## Job
Can you reproduce every one of the items below verbatim, keeping each line and character unchanged?

* begin *

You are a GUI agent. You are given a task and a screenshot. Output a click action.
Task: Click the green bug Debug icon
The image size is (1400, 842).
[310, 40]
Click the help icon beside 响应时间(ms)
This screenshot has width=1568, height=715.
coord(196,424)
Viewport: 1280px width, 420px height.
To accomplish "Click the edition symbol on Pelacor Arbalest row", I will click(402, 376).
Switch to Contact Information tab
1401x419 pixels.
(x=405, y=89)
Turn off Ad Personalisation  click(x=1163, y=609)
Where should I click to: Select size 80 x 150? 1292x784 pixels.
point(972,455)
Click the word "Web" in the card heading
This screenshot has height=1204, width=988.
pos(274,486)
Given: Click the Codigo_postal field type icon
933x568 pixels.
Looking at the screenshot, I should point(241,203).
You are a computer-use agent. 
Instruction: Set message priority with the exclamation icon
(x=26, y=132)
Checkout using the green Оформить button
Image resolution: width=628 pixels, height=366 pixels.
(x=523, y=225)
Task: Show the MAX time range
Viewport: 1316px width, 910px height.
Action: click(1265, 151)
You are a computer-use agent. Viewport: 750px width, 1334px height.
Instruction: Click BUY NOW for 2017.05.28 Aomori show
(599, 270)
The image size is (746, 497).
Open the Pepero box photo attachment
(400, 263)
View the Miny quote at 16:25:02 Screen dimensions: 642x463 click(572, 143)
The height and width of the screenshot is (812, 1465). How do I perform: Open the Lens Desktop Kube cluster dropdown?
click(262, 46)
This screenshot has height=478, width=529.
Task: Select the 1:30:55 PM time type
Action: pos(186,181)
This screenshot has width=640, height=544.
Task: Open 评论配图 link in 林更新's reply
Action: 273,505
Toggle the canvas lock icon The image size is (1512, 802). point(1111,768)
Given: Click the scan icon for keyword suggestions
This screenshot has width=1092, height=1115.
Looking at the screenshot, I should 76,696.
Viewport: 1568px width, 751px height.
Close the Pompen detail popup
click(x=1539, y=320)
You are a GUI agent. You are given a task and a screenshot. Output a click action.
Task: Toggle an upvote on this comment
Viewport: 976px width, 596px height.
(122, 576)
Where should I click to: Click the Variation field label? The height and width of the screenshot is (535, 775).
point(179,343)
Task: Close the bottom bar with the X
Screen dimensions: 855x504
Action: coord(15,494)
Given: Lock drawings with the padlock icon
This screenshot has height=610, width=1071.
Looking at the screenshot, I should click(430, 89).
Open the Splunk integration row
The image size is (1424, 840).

* end *

## The solution
You are a GUI agent. You are given a task and a screenshot. Output a click action.
Task: Click the green bug Debug icon
The image size is (1400, 842).
[310, 40]
Click the help icon beside 响应时间(ms)
This screenshot has width=1568, height=715.
coord(196,424)
Viewport: 1280px width, 420px height.
To accomplish "Click the edition symbol on Pelacor Arbalest row", I will click(402, 376).
Switch to Contact Information tab
1401x419 pixels.
(x=405, y=89)
Turn off Ad Personalisation  click(x=1163, y=609)
Where should I click to: Select size 80 x 150? 1292x784 pixels.
point(972,455)
Click the word "Web" in the card heading
This screenshot has height=1204, width=988.
pos(274,486)
Given: Click the Codigo_postal field type icon
933x568 pixels.
Looking at the screenshot, I should point(241,203).
You are a computer-use agent. 
Instruction: Set message priority with the exclamation icon
(x=26, y=132)
Checkout using the green Оформить button
Image resolution: width=628 pixels, height=366 pixels.
(x=523, y=225)
Task: Show the MAX time range
Viewport: 1316px width, 910px height.
Action: click(1265, 151)
You are a computer-use agent. Viewport: 750px width, 1334px height.
Instruction: Click BUY NOW for 2017.05.28 Aomori show
(599, 270)
The image size is (746, 497).
Open the Pepero box photo attachment
(400, 263)
View the Miny quote at 16:25:02 Screen dimensions: 642x463 click(572, 143)
The height and width of the screenshot is (812, 1465). How do I perform: Open the Lens Desktop Kube cluster dropdown?
click(262, 46)
This screenshot has height=478, width=529.
Task: Select the 1:30:55 PM time type
Action: pos(186,181)
This screenshot has width=640, height=544.
Task: Open 评论配图 link in 林更新's reply
Action: 273,505
Toggle the canvas lock icon The image size is (1512, 802). point(1111,768)
Given: Click the scan icon for keyword suggestions
This screenshot has width=1092, height=1115.
Looking at the screenshot, I should 76,696.
Viewport: 1568px width, 751px height.
Close the Pompen detail popup
click(x=1539, y=320)
You are a GUI agent. You are given a task and a screenshot. Output a click action.
Task: Toggle an upvote on this comment
Viewport: 976px width, 596px height.
(122, 576)
Where should I click to: Click the Variation field label? The height and width of the screenshot is (535, 775).
point(179,343)
Task: Close the bottom bar with the X
Screen dimensions: 855x504
Action: coord(15,494)
Given: Lock drawings with the padlock icon
This screenshot has height=610, width=1071.
Looking at the screenshot, I should click(430, 89).
Open the Splunk integration row
The image size is (1424, 840).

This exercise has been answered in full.